Methanotrophs Contribute to Nitrogen Fixation in Emergent Macrophytes

Root-associated aerobic methanotroph plays an important role in reducing methane emissions from wetlands. In this study, we examined the activity of methane-dependent nitrogen fixation and active nitrogen-fixing bacterial communities on the roots of Typha angustifolia and Scirpus triqueter using a N-15-N-2 feeding experiment and a cDNA-based clone library sequence of the nifH gene, respectively.
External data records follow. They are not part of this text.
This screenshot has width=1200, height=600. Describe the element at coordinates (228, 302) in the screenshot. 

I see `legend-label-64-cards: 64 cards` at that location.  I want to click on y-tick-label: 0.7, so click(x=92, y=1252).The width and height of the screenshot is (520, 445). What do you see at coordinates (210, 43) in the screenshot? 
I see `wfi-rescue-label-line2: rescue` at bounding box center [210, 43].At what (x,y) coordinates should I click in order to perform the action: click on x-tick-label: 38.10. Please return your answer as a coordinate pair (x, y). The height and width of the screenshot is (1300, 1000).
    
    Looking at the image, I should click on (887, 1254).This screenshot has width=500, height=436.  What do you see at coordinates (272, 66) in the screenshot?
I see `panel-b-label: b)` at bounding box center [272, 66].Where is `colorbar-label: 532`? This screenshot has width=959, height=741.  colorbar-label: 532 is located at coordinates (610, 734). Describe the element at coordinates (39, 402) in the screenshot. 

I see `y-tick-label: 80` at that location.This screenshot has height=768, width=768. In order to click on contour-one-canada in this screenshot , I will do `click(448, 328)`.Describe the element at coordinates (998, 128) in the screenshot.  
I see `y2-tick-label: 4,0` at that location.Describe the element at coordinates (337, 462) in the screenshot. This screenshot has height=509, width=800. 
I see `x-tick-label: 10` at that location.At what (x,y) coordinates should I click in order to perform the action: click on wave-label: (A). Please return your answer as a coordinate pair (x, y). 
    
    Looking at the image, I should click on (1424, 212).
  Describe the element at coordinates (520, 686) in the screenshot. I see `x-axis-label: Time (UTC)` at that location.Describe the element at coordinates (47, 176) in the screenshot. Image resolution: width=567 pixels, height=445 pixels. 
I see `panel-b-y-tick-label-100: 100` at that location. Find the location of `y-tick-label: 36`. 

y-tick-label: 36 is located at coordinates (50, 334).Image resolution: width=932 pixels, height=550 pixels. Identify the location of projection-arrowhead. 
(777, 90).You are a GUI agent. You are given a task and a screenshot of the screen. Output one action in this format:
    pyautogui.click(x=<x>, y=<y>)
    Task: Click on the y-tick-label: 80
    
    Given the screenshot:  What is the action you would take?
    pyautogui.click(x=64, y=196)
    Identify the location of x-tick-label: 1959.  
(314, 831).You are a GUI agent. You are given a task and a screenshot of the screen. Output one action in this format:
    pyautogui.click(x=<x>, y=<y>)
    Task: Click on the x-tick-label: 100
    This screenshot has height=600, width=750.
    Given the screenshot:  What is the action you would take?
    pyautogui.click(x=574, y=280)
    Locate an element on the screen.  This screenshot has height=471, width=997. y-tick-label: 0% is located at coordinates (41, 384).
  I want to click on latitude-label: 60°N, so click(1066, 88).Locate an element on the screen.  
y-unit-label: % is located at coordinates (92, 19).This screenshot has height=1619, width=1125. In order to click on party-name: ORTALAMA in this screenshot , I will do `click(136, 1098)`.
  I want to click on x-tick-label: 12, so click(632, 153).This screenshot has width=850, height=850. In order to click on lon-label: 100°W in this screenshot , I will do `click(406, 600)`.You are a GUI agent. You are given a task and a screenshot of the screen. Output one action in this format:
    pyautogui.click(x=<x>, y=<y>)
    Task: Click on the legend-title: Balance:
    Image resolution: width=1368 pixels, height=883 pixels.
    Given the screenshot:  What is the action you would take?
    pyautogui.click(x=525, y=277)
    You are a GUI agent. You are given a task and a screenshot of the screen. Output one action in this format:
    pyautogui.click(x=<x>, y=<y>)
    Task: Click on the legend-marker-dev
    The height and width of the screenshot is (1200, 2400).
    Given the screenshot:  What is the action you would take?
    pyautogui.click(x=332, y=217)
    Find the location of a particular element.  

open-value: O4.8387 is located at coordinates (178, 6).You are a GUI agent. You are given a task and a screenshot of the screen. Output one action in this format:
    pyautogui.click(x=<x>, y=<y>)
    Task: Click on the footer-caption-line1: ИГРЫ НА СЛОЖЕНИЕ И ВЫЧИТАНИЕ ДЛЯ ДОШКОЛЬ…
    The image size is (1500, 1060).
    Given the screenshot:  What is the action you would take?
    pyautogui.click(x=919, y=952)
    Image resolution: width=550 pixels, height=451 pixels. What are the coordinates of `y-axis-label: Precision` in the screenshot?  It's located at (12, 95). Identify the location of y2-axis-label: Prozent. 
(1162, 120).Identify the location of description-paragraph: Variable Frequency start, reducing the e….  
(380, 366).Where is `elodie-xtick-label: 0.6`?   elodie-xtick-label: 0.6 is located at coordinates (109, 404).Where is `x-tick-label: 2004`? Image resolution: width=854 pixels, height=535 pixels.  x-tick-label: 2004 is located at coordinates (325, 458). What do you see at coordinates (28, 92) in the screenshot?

A N-15-N-2 feeding experiment showed that the N-2 fixation rate of S. triqueter (1.74 mu mol h(-1) g(-1) dry weight) was significantly higther than that of T. angustifolia (0.48 mu mol h(-1) g(-1) dry weight). The presence of CH4 significantly increased the incorporation of N-15-labeled N-2 into the roots of both plants, and the rate of CH4-dependent N-2 fixation of S. triqueter (5.6 mu mol h(-1) g(-1) dry weight) was fivefold higher than that of T. angustifolia (0.94 mu mol h(-1) g(-1) dry weight). The active root-associated diazotrophic communities differed between the plant species. Diazotrophic Methylosinus of the Methylocystaceae was dominant in S. triqueter, while Rhizobium of the Rhizobiaceae was dominant in T. angustifolia. However, there were no significant differences in the copy numbers of nifH between plant species. These results suggest that N-2 fixation was enhanced by the oxidation of CH4 in the roots of macrophytes grown in natural wetlands and that root-associated Methylocystacea, including Methylosinus, contribute to CH4 oxidation-dependent N-2 fixation.

Automated summary

Root-associated aerobic methanotroph plays an important role in reducing methane emissions from wetlands. This study examined the nitrogen-fixing activity and bacterial communities on the roots of two plant species. The results showed that methane oxidation enhanced nitrogen fixation in the roots, and different plant species had different nitrogen-fixing bacterial communities.